Key Provisions of the STOP Illicit Drones Act

The legislation encompasses several significant provisions aimed at curbing the use of foreign-produced drones in the United States. These include:

  • Blocking federal funding for drones from certain countries: The Federal Aviation Administration (FAA) will be banned from giving money to drone companies in Russia, China, Iran, Venezuela, North Korea and Cuba. This rule applies to FAA programs like the Aviation Workforce Development Program, Aviation Research Grant Program, and the Airport Improvement Project Program.
  • Restriction on Procurement and Operation: The FAA would be barred from buying or operating drones made in the listed countries. Exceptions, however, are permitted for activities related to detection or counter-UAS testing, as well as warfare analysis and operations.
  • Swapping Foreign Drones: All foreign drones currently used by the FAA have to be changed with drones made in the United States or by allied nations countries within one year.
  • Congressional Report: The FAA would be required to send a Congress a report that shows the number of FAA drones that broke the law and how much it will cost to replace them. This report also has to explain the changes FAA did to its operation, procurement and contracting processes to comply with the new law.
Man holding droneMan holding drone

Photo by David Henrichs on Unsplash 

Growing Concerns Over Chinese-Made Drones

This bill comes after concerns were raised about the security risks associated with Chinese-made drones used by U.S. government agencies. For instance, Senator Marco Rubio expressed worries about drones from Autel Robotics and other Chinese companies being utilized by the U.S. Capitol Police. In a June 02 letter to USCP Chief J. Thomas Manger, he emphasized the national security threat posed by Chinese drones and urged the disbandment of their usage by USCP personnel.

Just in 2 months ago in April, Mike Gallagher and Elise Stefanik, two Republican Representatives, proposed the Countering CCP Drones Act to include DJI in the Federal Communications Commission's Covered List. This would prevent DJI from using U.S. communications infrastructure. According to the lawmakers, DJI, a Chinese-based company, manufactures more than half of drones sold in the U.S. and it is widely used by public safety agencies.
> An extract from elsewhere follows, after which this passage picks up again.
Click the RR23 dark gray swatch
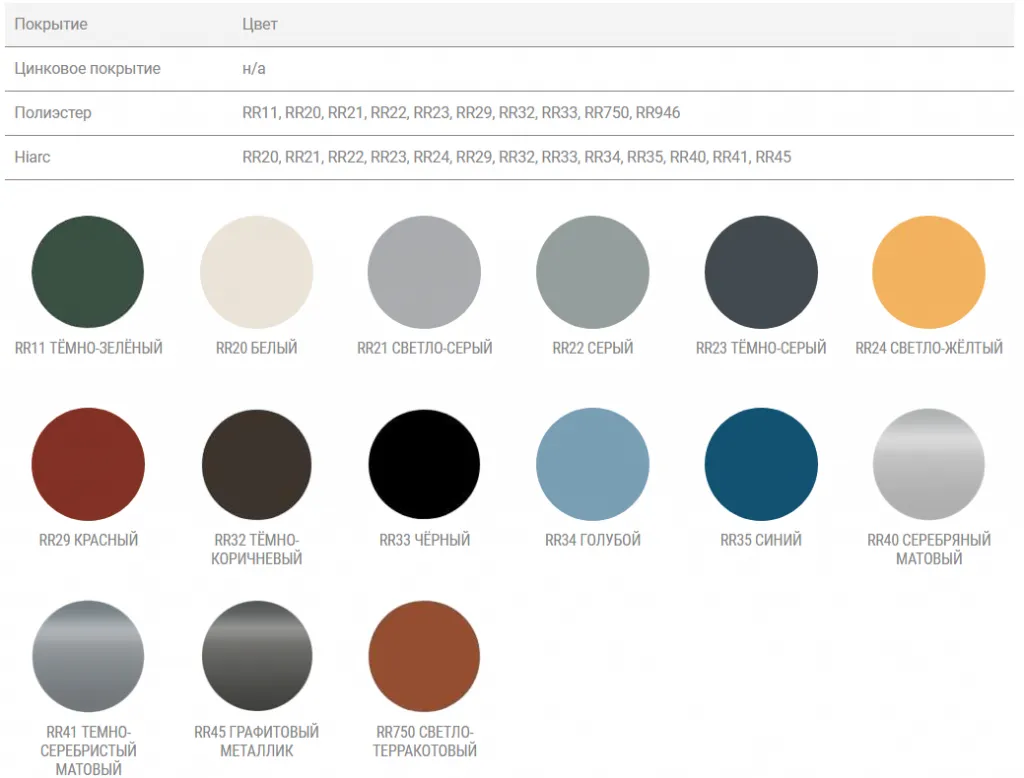 (x=761, y=272)
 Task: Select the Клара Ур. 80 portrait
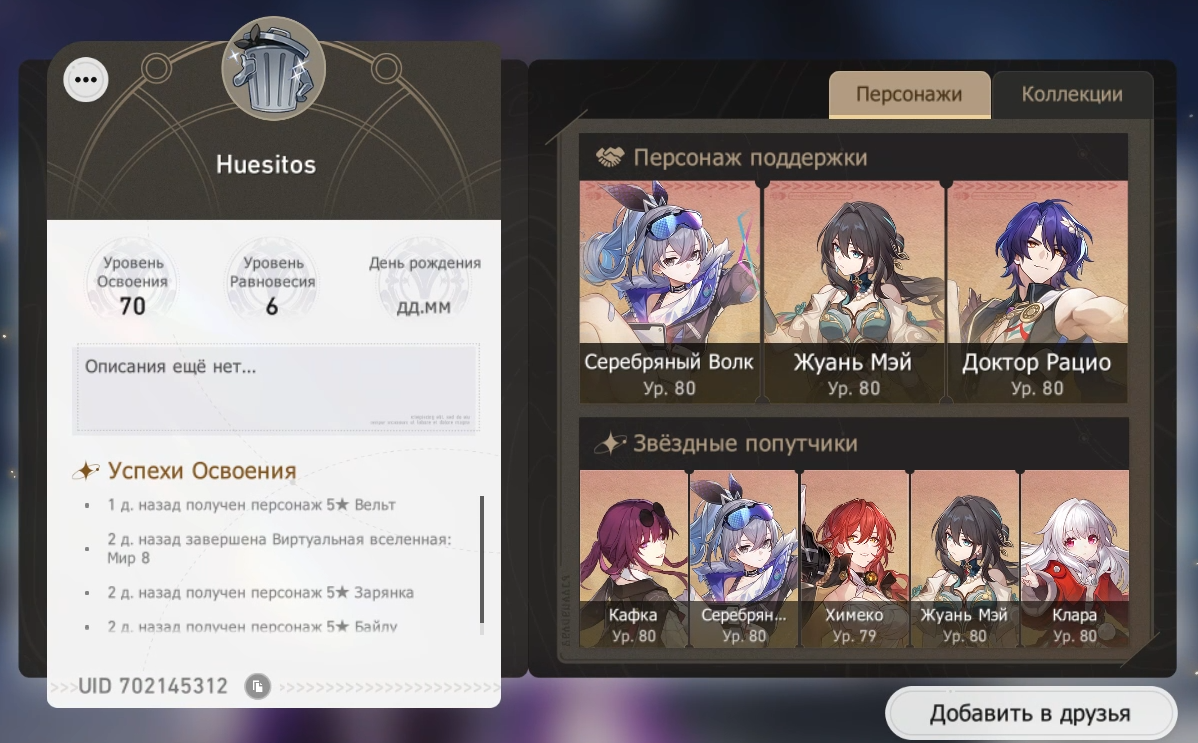(x=1074, y=559)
The government has also previously implemented measures to limit the acquisition of Chinese-made drones, including imposing export restrictions on DJI back in 2021.

Such legislations have not come without their share of challenges, as was the case with the Blue UAS standard in Florida, where agencies with DJI drones were left stranded. They are now coordinating to better-navigate the evolving legislative climate.

Ensuring National Security and Domestic Manufacturing

The bipartisan efforts of Senators Blackburn and Warner aim to strengthen national security by limiting the use of drones produced by adversarial nations. By restricting federal funding and procurement, the STOP Illicit Drones Act seeks to ensure that taxpayer dollars are not supporting drone companies from hostile regions. Furthermore, the legislation encourages domestic manufacturing, fostering the growth of the U.S. drone industry.

With the potential for drones to revolutionize various sectors, it becomes imperative to strike a balance between technological advancement and safeguarding national interests. The STOP Illicit Drones Act serves as a step toward achieving that equilibrium, protecting critical technologies, and maintaining the security of the United States.